Taxi Industry law reform: an update from NSW

Jul 01 2016

By David Grant, Partner and Eliza Buchanan, Solicitor, Logie-Smith Lanyon

In early June 2016, the NSW government commenced the second phase of the wider taxi industry reform which is currently sweeping across the country in the wake of the introduction of Uber and other ride hail services.

The first step introduced by the Baird Government was the legalisation of ride hail services such as UberX. The legality or otherwise of UberX in Victoria remains questionable, despite recent judicial consideration in the County Court.  We note the Andrews Government’s swift action to repeal section 159, the section which established a form of technical (and unanticipated) defence for Brenner in the recent appeal.

Entitled the “Point to Point Transport (Taxis and Hire Vehicles) Bill”, the NSW Bill applies to all passenger transport services of 12 passengers or less, and seeks to address issues facing the industry such as:

  • decreasing regulation, in order to promote greater competition between various services;
  • decreasing red tape with a view to decreasing the cost of providing taxi services;
  • subsidising taxi license holders for the loss of value of their taxi license plates, and providing additional financial support for taxi drivers, owners and operators, supporting them through the changes;
  • introducing a passenger service levy of $1 per trip, in order to fund the $250 million assistance package for the industry;
  • ensuring safety standards are strictly enforced, including criminal checks of all directors and managers of service booking providers;
  • reducing the compliance requirements and fees for hire car operators;
  • increase in accessibility to transport for the disadvantaged and disabled, including reductions in licensing fees for Wheelchair Accessible Taxis, and increases in subsidies available to passengers and drivers of such services; and
  • appointing a Point to Point Transport Commissioner with wide ranging, and tough powers, to regulate the industry, and prosecute those found breaching the new legislation.

It is of interest to note that the Point to Point Transport Commissioner will have the power to prosecute those found delivering taxi services who are unauthorised, with the ability to seek an initial fine of $50,000 for an individual, and increasing per offence, up to a maximum of $10 million for a body corporate.

The ability to seek such huge fines is a significant step in the policing of the delivery of illegal services in the industry. These powerful fines will have the necessary effect of deterring those blatantly flouting the law, unlike those currently in place in Victoria, which are a meagre $1,500.

The clear driver behind such significant deregulation (of compliance, of fares, of licensing and accreditation requirements, of various fees) is to promote greater competition within the industry. However, we note that there are several key areas of difference between the regulation of traditional taxi services and the rules that apply to ride hail.
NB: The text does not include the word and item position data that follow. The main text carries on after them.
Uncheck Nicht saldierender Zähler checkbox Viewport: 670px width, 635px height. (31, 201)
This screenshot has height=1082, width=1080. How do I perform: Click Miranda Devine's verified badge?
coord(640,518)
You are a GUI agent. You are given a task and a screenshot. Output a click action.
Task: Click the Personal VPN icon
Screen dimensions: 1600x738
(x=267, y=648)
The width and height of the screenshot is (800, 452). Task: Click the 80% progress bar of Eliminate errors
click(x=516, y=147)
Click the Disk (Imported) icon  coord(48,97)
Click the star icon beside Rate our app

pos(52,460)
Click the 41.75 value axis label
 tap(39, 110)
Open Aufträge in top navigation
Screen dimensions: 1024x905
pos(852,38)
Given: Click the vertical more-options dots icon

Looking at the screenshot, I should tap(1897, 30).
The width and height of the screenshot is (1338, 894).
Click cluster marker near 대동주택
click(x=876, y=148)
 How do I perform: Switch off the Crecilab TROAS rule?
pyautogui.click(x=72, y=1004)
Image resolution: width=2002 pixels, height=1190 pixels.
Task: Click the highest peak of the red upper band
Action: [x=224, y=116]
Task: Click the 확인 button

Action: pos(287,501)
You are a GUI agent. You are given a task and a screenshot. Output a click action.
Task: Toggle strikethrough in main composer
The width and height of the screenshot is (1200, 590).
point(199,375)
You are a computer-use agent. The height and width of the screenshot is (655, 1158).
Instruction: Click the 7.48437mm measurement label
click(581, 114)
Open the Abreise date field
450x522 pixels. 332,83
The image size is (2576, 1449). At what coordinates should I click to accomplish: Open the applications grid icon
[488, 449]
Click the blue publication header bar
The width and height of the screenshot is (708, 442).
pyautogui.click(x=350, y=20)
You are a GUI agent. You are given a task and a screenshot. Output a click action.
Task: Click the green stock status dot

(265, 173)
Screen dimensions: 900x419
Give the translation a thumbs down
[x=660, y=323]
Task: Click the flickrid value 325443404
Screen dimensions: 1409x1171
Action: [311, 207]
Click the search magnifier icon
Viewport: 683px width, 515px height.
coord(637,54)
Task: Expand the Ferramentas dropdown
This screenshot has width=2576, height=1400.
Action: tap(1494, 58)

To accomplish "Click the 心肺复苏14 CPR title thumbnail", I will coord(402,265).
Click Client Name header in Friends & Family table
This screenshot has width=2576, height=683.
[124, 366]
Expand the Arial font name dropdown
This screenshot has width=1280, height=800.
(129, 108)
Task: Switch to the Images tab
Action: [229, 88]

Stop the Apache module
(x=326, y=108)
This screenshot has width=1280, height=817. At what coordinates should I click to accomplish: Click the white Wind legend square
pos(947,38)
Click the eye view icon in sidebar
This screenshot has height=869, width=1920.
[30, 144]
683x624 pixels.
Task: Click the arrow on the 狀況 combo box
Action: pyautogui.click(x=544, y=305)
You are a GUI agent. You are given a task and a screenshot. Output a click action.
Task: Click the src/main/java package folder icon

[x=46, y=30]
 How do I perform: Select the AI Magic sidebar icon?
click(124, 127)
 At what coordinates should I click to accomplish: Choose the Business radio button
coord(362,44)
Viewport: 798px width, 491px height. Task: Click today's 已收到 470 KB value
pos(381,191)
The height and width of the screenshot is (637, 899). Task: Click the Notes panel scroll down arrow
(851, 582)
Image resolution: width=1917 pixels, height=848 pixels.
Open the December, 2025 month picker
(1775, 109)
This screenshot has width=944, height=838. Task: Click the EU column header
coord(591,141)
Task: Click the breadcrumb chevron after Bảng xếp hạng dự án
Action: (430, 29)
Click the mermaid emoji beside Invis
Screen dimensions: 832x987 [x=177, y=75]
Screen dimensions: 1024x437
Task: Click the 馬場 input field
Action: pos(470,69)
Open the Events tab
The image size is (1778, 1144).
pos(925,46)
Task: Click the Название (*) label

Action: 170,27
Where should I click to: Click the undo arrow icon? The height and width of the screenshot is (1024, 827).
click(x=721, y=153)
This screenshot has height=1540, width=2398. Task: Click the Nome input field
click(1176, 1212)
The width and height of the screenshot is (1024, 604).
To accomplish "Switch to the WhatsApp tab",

Those differences rely upon an outdated notion of a distinction between ‘rank and hail’ and ‘booked’ work which technology is rapidly eroding, if it has not all ready done so. The maintenance of two-tiered regulation could prove to act as an impediment to the very type of fair competition which the reforms seek to facilitate.

Whilst the reforms focus on increasing competition to foster a greater focus and provision of service to customers, there are significant measures in place in NSW to protect the taxi drivers and owners. For example, the availability of a hardship fund for those suffering as a result of the loss in value of taxi license plates, with a focus on drivers or plate owners nearing or facing retirement. Whilst the impact on licence holders has been recognised in the reforms, the reservation of the ‘rank and hail’ market as the exclusive domain of taxis seems to have been used to justify low levels of compensation.  It is not apparent that the rank and hail market will provide Taxi’s with any exclusive benefit in either the short, medium or long term. It should be noted that the exact process for the allocation of compensation funds beyond the $20,000 payment per licence is yet to be known.

The hardship fund, and other compensation packages, will be funded by the passenger service levy, a $1 additional charge on eligible taxi services, in accordance with Schedule 4 of the Act. The Bill also specifies that the passenger service levy, despite is name, is, and has the effect of, a tax. 

Again, whilst sound in theory, we understand consideration is still being given to how such a levy can be effectively and fairly applied and collected.

Consideration has also been given to providing a mechanism for more sustainable and consistent income for taxi drivers. In this regard, the Bill has been referred to the NSW Legislative Assembly Committee for Transport and Infrastructure, who have been tasked with reviewing the industrial relations issues affected by the proposed reforms.

The NSW Government has tried to strike a balance between increased consumer protection and service, decreased costs of service delivery for drivers and operators, and protection for drivers and operators during this period of significant change.  It remains to be seen whether they have got this right.

Further debate of the Bill in the Legislative Assembly will follow shortly, before the Bill is read for a third time, and sent to the Legislative Counsel for additional debate and discussion.